Records to process →

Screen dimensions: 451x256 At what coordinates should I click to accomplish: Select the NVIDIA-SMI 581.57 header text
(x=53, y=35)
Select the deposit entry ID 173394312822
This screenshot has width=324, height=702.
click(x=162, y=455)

Task brief → Your task is an exact transcription of every line above.

Task solution →
Screen dimensions: 451x256 At what coordinates should I click to accomplish: Select the NVIDIA-SMI 581.57 header text
(x=53, y=35)
Select the deposit entry ID 173394312822
This screenshot has width=324, height=702.
click(x=162, y=455)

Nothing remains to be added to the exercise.